- **Stated exercise**: Copy out the records word for word, from the first line of the records through the line that contains "coord(42,60)", including both of those lines.

[A sequence of records]
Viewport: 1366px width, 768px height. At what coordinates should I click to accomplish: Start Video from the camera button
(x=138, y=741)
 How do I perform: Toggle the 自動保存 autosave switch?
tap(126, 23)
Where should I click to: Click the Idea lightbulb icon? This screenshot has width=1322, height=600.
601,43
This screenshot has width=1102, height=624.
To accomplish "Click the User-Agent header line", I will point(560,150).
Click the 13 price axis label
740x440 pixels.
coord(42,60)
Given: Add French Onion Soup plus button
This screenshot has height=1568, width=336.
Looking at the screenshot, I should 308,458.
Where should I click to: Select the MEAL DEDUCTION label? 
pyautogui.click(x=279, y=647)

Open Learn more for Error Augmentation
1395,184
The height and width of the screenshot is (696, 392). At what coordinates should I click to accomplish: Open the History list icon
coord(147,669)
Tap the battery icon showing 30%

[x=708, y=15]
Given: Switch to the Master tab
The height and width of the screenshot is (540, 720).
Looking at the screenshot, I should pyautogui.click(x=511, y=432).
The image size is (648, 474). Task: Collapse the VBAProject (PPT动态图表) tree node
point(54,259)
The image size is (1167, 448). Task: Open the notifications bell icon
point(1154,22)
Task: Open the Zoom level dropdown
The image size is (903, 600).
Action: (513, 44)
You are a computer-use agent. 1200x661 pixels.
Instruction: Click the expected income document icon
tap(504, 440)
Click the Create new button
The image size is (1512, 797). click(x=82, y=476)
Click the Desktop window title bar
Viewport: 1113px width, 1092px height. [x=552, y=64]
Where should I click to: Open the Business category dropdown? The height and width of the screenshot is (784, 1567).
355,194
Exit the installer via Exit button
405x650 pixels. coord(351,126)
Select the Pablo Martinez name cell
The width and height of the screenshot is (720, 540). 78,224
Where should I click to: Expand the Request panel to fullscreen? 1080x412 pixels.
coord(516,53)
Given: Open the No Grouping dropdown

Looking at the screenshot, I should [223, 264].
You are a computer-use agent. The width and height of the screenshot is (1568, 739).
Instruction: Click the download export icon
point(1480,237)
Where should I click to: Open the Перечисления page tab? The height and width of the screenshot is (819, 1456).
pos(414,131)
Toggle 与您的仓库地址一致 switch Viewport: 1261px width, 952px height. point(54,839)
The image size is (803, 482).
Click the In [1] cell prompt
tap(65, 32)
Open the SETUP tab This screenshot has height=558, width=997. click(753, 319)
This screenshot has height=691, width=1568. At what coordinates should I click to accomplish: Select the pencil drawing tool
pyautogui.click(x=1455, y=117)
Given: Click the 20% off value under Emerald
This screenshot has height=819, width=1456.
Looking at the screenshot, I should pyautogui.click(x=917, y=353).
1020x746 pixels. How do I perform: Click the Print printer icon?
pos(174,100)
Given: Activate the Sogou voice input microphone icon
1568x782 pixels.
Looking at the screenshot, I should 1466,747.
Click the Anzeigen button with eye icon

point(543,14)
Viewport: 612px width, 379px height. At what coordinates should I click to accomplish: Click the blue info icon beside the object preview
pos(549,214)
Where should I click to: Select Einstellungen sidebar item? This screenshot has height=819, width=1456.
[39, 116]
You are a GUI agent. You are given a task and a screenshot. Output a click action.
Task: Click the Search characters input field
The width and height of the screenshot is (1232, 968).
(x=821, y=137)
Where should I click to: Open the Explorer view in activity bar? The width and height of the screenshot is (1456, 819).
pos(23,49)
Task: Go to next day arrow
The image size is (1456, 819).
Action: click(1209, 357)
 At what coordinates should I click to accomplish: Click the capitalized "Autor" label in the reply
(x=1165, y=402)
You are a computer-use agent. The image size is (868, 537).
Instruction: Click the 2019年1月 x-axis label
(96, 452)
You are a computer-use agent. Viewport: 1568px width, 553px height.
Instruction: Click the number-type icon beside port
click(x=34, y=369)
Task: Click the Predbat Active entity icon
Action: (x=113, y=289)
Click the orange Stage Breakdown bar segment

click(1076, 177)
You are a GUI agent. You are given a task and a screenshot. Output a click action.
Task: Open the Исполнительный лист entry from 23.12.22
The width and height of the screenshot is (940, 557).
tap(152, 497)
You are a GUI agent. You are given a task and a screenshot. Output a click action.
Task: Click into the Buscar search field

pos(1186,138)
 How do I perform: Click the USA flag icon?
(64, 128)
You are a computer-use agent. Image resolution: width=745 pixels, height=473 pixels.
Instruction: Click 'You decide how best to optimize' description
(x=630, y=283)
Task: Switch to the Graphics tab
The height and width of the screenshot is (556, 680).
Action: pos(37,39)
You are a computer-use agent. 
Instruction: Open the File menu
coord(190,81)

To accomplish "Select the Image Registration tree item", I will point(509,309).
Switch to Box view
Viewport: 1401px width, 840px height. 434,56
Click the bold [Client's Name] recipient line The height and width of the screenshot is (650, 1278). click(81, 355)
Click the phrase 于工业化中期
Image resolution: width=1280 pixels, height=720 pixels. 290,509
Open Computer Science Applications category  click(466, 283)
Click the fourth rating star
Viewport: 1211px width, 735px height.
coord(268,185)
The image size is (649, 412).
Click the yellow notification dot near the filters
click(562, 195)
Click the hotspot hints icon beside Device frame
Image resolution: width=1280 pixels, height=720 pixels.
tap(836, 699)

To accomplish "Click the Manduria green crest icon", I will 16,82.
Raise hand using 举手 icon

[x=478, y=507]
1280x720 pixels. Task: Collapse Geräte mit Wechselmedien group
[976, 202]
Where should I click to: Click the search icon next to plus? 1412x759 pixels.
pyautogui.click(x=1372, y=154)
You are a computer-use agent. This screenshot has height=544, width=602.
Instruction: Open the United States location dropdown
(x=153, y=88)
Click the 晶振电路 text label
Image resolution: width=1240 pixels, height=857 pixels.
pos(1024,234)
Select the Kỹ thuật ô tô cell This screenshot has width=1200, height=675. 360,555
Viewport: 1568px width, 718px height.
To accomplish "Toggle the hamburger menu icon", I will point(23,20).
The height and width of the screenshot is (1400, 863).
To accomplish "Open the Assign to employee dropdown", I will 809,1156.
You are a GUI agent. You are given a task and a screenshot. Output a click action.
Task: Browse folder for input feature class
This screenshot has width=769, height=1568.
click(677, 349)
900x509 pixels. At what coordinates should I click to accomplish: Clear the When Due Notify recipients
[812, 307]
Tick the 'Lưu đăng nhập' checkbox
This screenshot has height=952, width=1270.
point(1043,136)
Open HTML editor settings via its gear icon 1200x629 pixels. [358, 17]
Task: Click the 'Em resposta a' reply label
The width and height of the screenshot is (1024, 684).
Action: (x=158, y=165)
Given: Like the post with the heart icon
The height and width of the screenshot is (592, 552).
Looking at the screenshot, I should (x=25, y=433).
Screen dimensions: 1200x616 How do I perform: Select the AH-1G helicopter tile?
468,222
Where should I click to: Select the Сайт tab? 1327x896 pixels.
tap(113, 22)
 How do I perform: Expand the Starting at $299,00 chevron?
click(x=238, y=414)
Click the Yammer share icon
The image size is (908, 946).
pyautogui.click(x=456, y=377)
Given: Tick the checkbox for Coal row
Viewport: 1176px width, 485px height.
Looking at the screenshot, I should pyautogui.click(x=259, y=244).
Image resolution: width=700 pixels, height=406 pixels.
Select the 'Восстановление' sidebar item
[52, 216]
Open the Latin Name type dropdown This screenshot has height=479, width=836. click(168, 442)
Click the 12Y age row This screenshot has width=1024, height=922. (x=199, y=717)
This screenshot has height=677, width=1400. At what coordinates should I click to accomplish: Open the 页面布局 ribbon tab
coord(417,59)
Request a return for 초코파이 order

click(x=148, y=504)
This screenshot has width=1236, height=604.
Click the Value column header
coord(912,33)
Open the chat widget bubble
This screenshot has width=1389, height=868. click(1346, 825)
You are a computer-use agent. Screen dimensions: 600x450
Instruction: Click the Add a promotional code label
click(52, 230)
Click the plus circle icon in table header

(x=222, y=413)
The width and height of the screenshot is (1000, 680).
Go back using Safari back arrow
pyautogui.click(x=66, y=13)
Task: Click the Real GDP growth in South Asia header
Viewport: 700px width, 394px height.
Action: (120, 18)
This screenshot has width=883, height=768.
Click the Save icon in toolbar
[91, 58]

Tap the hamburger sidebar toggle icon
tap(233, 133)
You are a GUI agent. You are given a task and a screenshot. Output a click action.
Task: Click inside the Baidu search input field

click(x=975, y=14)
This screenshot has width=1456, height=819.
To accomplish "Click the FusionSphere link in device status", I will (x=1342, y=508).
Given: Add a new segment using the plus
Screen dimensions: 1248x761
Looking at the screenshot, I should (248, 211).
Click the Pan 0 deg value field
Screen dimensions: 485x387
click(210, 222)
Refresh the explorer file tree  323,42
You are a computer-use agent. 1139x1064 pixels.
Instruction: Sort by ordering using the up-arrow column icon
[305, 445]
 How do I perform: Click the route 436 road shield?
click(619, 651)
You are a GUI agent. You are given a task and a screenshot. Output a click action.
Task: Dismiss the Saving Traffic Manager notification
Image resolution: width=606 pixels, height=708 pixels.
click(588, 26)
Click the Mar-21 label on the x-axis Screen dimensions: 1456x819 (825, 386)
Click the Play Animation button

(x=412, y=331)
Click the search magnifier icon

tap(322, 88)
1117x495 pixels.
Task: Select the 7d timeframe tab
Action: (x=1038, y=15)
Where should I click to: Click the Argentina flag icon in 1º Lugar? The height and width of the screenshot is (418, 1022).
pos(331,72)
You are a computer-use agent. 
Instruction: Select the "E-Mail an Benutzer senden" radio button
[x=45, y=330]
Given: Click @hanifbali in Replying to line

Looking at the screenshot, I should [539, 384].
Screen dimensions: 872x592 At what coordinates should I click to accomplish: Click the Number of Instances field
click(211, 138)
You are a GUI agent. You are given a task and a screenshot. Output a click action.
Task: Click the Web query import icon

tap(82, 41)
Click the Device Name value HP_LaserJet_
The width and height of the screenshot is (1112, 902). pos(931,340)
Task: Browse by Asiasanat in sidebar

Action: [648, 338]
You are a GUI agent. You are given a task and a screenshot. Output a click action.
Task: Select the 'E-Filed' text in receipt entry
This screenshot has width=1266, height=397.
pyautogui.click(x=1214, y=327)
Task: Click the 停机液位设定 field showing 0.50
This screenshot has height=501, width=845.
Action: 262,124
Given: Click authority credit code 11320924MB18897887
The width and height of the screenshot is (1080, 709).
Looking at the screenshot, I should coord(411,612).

- **Output of the exercise**:
Viewport: 1366px width, 768px height. At what coordinates should I click to accomplish: Start Video from the camera button
(x=138, y=741)
 How do I perform: Toggle the 自動保存 autosave switch?
tap(126, 23)
Where should I click to: Click the Idea lightbulb icon? This screenshot has width=1322, height=600.
601,43
This screenshot has width=1102, height=624.
To accomplish "Click the User-Agent header line", I will point(560,150).
Click the 13 price axis label
740x440 pixels.
coord(42,60)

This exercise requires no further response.